**Work instruction**: Every entry in the following data should be output exactly.

.....

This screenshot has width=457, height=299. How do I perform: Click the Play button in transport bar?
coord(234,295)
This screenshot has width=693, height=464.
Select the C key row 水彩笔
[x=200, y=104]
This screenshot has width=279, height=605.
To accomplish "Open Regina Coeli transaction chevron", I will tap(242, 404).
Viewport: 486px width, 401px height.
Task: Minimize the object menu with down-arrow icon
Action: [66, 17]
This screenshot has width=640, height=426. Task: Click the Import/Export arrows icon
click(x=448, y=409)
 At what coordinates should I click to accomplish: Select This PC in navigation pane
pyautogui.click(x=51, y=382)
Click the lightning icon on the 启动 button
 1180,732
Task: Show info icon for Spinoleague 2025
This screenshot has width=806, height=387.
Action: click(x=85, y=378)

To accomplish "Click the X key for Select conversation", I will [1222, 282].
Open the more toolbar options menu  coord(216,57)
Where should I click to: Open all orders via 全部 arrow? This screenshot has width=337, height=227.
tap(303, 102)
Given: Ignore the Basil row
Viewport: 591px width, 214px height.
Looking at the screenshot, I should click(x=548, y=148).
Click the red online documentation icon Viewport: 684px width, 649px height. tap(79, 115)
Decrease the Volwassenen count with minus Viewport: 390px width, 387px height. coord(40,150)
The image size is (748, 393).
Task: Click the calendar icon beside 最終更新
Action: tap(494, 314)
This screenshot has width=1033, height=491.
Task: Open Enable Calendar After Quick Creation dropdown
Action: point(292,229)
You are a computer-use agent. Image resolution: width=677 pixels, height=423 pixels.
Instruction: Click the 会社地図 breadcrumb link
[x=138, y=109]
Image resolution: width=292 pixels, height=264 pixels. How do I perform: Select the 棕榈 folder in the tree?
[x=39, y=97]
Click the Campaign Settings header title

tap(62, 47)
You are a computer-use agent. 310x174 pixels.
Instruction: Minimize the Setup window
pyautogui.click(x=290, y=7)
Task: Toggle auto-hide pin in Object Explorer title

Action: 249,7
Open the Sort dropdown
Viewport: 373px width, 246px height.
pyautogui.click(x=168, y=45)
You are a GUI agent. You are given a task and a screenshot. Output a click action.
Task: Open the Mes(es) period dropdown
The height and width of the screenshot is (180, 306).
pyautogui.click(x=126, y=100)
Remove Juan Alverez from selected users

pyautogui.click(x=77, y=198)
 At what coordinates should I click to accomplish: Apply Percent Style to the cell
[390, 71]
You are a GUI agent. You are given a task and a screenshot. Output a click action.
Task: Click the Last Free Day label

.....

**Exercise result**:
This screenshot has width=457, height=299. How do I perform: Click the Play button in transport bar?
coord(234,295)
This screenshot has width=693, height=464.
Select the C key row 水彩笔
[x=200, y=104]
This screenshot has width=279, height=605.
To accomplish "Open Regina Coeli transaction chevron", I will tap(242, 404).
Viewport: 486px width, 401px height.
Task: Minimize the object menu with down-arrow icon
Action: [66, 17]
This screenshot has width=640, height=426. Task: Click the Import/Export arrows icon
click(x=448, y=409)
 At what coordinates should I click to accomplish: Select This PC in navigation pane
pyautogui.click(x=51, y=382)
Click the lightning icon on the 启动 button
 1180,732
Task: Show info icon for Spinoleague 2025
This screenshot has width=806, height=387.
Action: click(x=85, y=378)

To accomplish "Click the X key for Select conversation", I will [1222, 282].
Open the more toolbar options menu  coord(216,57)
Where should I click to: Open all orders via 全部 arrow? This screenshot has width=337, height=227.
tap(303, 102)
Given: Ignore the Basil row
Viewport: 591px width, 214px height.
Looking at the screenshot, I should click(x=548, y=148).
Click the red online documentation icon Viewport: 684px width, 649px height. tap(79, 115)
Decrease the Volwassenen count with minus Viewport: 390px width, 387px height. coord(40,150)
The image size is (748, 393).
Task: Click the calendar icon beside 最終更新
Action: tap(494, 314)
This screenshot has width=1033, height=491.
Task: Open Enable Calendar After Quick Creation dropdown
Action: point(292,229)
You are a computer-use agent. Image resolution: width=677 pixels, height=423 pixels.
Instruction: Click the 会社地図 breadcrumb link
[x=138, y=109]
Image resolution: width=292 pixels, height=264 pixels. How do I perform: Select the 棕榈 folder in the tree?
[x=39, y=97]
Click the Campaign Settings header title

tap(62, 47)
You are a computer-use agent. 310x174 pixels.
Instruction: Minimize the Setup window
pyautogui.click(x=290, y=7)
Task: Toggle auto-hide pin in Object Explorer title

Action: 249,7
Open the Sort dropdown
Viewport: 373px width, 246px height.
pyautogui.click(x=168, y=45)
You are a GUI agent. You are given a task and a screenshot. Output a click action.
Task: Open the Mes(es) period dropdown
The height and width of the screenshot is (180, 306).
pyautogui.click(x=126, y=100)
Remove Juan Alverez from selected users

pyautogui.click(x=77, y=198)
 At what coordinates should I click to accomplish: Apply Percent Style to the cell
[390, 71]
You are a GUI agent. You are given a task and a screenshot. Output a click action.
Task: Click the Last Free Day label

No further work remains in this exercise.